When Hallie woke up she climbed out of the bath, dressed herself and drove to the hospital. That was the ‘wake-up call’ for Hallie and she has not seen Darren since. “It was the final straw. I couldn’t go back there again. I was terrified, and moved away.”
Hallie wants to send a message out to young girls that mental abuse is just as bad as physical abuse because it can destroy your confidence, and make you hate yourself. “Women have to be aware of the signs and leave before the abuse gets worse.” She says that when your partner starts controlling you; telling you who you can be friends with; picking what you can wear and constantly checking your phone and putting down your appearance, it is time to get out.

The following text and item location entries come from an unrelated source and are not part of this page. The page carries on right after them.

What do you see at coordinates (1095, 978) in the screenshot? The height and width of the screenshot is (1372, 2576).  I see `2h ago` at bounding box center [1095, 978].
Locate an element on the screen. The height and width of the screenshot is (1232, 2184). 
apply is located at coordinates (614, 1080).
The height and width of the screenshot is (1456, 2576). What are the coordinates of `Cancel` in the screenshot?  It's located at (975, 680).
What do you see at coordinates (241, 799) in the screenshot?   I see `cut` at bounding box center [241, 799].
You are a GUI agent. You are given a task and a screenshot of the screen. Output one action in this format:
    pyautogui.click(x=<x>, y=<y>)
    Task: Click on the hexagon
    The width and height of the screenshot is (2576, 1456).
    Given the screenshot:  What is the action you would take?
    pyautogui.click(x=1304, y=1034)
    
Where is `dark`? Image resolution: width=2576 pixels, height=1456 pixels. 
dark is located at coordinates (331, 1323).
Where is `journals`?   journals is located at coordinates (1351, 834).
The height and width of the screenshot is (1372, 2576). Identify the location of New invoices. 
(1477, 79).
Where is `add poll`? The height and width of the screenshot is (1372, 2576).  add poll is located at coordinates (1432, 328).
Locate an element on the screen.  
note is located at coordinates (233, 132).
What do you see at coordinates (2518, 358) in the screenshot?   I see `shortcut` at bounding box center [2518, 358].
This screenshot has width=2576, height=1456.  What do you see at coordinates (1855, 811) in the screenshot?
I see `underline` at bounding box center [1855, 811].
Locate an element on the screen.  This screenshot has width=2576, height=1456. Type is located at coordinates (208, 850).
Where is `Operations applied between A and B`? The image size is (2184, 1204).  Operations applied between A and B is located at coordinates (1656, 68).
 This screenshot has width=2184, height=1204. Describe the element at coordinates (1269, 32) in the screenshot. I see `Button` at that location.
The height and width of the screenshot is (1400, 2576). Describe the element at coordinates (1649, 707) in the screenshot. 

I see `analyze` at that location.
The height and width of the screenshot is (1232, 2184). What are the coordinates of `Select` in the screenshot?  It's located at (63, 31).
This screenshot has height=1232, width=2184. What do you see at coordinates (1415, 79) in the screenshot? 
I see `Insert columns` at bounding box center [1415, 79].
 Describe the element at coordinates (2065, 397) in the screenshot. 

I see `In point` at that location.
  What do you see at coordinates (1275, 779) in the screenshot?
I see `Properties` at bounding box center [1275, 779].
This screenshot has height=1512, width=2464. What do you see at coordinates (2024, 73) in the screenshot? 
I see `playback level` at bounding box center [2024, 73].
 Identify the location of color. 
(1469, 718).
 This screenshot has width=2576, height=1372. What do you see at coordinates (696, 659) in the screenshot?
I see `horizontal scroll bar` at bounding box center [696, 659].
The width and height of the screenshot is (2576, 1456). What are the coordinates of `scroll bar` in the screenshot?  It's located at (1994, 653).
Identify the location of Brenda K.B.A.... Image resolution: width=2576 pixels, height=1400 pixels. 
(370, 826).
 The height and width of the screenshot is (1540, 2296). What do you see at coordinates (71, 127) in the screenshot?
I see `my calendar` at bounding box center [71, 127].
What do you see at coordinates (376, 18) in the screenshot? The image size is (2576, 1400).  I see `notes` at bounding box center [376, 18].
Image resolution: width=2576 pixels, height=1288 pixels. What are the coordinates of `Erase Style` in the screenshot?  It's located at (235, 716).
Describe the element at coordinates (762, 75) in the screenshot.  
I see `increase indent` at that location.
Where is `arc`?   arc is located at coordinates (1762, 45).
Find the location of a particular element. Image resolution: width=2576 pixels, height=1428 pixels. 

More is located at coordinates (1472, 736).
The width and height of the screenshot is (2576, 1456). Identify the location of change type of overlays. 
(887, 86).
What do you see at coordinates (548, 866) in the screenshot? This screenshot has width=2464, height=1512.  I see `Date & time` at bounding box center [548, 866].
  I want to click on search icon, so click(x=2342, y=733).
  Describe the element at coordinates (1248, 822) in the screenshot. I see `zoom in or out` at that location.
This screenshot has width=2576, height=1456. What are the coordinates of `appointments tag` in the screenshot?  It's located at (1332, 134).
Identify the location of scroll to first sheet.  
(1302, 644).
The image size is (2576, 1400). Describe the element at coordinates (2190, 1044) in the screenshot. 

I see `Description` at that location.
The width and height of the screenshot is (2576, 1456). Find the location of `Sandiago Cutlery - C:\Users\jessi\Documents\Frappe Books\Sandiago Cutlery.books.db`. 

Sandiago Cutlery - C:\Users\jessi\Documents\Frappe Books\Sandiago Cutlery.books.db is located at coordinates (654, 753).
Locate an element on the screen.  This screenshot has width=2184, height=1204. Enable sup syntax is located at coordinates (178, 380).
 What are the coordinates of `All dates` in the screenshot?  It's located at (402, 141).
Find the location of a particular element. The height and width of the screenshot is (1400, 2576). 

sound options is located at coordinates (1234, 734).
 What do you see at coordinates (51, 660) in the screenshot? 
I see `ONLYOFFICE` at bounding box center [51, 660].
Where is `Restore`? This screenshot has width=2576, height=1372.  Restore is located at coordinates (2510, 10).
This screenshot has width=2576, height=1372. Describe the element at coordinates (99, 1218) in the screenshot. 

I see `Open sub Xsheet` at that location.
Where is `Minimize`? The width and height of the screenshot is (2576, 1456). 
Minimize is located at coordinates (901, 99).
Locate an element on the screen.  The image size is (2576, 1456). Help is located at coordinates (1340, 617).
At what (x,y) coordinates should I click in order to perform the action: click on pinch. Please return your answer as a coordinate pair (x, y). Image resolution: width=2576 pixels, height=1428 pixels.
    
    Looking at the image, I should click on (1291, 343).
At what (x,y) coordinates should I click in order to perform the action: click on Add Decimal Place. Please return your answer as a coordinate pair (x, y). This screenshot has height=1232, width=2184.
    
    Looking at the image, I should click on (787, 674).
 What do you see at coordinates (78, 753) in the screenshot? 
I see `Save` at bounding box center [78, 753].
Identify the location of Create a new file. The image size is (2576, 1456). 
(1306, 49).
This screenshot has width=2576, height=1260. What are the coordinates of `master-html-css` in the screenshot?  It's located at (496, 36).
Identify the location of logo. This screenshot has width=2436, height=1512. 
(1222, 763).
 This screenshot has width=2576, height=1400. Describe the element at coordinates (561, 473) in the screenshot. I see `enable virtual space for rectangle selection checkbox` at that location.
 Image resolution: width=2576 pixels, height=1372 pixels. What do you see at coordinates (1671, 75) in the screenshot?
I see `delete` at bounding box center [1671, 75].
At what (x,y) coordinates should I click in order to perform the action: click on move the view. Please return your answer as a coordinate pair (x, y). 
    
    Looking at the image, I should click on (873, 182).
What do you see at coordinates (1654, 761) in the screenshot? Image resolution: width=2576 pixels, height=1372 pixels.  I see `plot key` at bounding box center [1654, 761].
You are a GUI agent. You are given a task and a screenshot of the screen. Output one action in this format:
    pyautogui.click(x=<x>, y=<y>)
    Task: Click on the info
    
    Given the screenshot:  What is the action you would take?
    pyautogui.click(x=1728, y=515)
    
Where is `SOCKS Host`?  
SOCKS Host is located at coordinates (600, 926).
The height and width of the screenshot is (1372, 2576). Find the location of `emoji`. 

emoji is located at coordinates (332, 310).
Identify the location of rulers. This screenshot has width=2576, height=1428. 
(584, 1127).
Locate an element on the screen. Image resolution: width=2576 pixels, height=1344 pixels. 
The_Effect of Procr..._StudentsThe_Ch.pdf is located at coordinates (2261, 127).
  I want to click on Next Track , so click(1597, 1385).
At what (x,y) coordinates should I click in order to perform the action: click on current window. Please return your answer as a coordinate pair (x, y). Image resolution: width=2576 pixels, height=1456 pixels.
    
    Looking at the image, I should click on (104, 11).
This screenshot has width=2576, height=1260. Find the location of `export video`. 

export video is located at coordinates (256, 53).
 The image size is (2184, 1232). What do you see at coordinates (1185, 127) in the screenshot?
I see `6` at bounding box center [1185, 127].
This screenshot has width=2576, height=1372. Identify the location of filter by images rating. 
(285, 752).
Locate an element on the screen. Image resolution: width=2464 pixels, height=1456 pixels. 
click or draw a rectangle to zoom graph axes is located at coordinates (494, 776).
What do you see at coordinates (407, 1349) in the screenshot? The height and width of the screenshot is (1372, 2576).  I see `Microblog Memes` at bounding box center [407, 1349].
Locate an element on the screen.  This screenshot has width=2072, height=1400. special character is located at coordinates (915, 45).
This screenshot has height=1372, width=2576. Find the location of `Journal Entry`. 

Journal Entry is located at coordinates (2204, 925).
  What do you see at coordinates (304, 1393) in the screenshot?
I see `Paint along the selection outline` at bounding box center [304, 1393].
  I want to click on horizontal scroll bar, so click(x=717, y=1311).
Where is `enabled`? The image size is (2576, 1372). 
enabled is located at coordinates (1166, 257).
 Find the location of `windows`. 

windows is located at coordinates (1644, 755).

Asked what she thinks about the re-categorising of abuse to include behavior that stops short of violence, Hallie told me that in retrospect the emotional abuse was in some ways worse.
Although the bathroom attack put her in hospital, Hallie never reported her abuser. “When it is somebody you love abusing you, it’s overwhelming. Part of you despises them yet part of you continues to love… I didn’t want to hurt him … I just wanted to escape him”.
But although Hallie couldn’t bring herself to do it she urges victims to report abuse straight away, and at the pre-physical stage. “Psychological abuse is just as damaging or if not more damaging as physical abuse,” she argues, and is likely, as happened in her case, to lead to physical violence.